Thacker[531], again, in his memoir on the Median and Paired Fins, states at p. 284: “We shall here consider the skeleton of the dorsal and anal fins alone. That of the caudal fin has undergone peculiar modifications by the union of fin-rays with hæmal spines.”
Mivart[532] goes into the question more fully. He points out (p. 471) that there is an essential difference between the dorsal and ventral parts of the caudal fin in Elasmobranchii, in that in the former the radials are more numerous than the vertebræ and unconformable to them, while in the latter they are equal in number to the vertebræ and continuous with them. “This,” he goes on to say, “seems to point to a difference in nature between the dorsal and ventral portions of the caudal fin, in at least most Elasmobranchii.” He further points out that Polyodon resembles Elasmobranchii. As to Teleostei, he does not express himself decidedly except in the case of Muræna, to which we shall return.
Mivart expresses himself as very doubtful as to the nature of the supports of the caudal fin, and thinks “that the caudal fin of different kinds of Fishes may have arisen in different ways in different cases.”
An examination of the ventral part of the caudal fin in various Ganoids, Teleostei, and Elasmobranchii appears to us to shew that there can be but little doubt that, in the majority of the members of these groups at any rate, and we believe in all, the same distinction between the ventral lobe of the caudal fin and the remaining unpaired fins is found as in Lepidosteus.
In the case of most Elasmobranchii, a simple inspection of the caudal fin suffices to prove this, and the anatomical features involved in this fact have usually been recognized; though, in the absence of embryological evidence, the legitimate conclusion has not always been drawn from them.
The difference between the ventral lobe of the caudal fin and the other fins in the mode in which the fin-rays are supported is as obvious in Chondrostean Ganoids as it is in Elasmobranchii; it would appear also to hold good for Amia. Polypterus we have had no opportunity of examining, but if, as there is no reason to doubt, the figure of its skeleton given by Agassiz (Poissons Fossiles) is correct, there can be no question that the ventral lobe of the caudal fin is supported by the hæmal arches, and not by interspinous bones. In Calamoicthys, the tail of which we have had an opportunity of dissecting through the kindness of Professor Parker, the fin-rays of the ventral lobe of the true caudal fin are undoubtedly supported by true hæmal arches.
There is no unanimity of opinion as to the nature of the elements supporting the fin-rays of the caudal fin of Teleostei.
Huxley[533] in his paper on the development of the caudal fin of the Stickleback, holds that these elements are of the nature of interhæmal bones. He says (p. 39): "The last of these rings lay just where the notochord began to bend up. It was slightly longer than the bony ring which preceded it, and instead of having its posterior margin parallel with the anterior, it sloped from above downwards and backwards. Two short osseous plates, attached to the anterior part of the inferior surface of the penultimate ring, or rudimentary vertebral centrum, passed downwards and a little backwards, and abutted against a slender elongated mass of cartilage.
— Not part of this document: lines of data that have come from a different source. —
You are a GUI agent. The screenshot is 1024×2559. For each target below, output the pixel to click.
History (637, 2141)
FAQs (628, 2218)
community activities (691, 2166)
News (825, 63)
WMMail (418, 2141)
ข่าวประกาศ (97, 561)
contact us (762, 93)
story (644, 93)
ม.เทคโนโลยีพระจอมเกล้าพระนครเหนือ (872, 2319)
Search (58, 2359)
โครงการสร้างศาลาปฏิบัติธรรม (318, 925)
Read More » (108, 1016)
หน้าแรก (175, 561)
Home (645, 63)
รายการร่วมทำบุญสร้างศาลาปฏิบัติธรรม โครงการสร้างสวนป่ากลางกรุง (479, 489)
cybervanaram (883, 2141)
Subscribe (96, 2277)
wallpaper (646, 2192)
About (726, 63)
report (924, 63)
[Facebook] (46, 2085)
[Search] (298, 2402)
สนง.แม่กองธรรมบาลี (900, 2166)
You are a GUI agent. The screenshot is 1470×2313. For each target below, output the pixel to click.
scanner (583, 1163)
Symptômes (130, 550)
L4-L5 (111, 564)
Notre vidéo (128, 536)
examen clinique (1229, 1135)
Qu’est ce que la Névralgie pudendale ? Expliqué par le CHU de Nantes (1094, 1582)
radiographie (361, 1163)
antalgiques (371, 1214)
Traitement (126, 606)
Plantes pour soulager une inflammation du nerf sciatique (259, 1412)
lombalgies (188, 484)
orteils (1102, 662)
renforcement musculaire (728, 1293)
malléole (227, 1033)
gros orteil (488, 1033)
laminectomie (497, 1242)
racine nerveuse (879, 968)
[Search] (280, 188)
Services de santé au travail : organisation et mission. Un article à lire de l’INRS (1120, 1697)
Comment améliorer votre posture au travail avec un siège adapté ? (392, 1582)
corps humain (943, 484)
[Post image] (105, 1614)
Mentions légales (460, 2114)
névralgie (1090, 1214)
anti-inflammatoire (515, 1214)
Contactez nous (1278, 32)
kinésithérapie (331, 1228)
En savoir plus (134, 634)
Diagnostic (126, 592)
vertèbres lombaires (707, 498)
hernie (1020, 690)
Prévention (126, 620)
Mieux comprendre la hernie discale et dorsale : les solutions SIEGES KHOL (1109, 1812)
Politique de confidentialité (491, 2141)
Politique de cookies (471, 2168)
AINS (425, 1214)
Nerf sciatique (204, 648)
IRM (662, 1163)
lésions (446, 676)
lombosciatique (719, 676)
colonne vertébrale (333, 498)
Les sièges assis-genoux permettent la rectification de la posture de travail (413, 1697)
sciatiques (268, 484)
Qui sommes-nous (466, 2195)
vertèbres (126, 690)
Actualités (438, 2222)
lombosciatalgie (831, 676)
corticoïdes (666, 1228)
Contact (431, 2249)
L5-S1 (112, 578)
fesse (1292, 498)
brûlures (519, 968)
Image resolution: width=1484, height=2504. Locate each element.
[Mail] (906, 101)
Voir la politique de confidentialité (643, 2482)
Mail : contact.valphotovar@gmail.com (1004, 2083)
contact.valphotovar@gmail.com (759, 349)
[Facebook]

Similar cartilaginous bodies occupy the same relation to corresponding plates of bone in the anterior vertebræ in the region of the anal fin; and it is here seen, that while the bony plates coalesce and form the inferior arches of the caudal vertebræ, the cartilaginous elements at their extremities become the interhæmal bones. The cartilage connected with the inferior arch of the penultimate centrum is therefore an “interhæmal” cartilage. The anterior part of the inferior surface of the terminal ossification likewise has its osseous inferior arch, but the direction of this is nearly vertical, and though it is connected below with an element which corresponds in position with the interhæmal cartilage, this cartilage is five or six times as large, and constitutes a broad vertical plate, longer than it is deep, and having its longest axis inclined downwards and backwards....
“Immediately behind and above this anterior hypural apophysis (as it may be termed) is another very much smaller vertical cartilaginous plate, which may be called the posterior hypural apophysis.”
We have seen that Mivart expresses himself doubtful on the subject. Gegenbaur[534] appears to regard them as hæmal arches.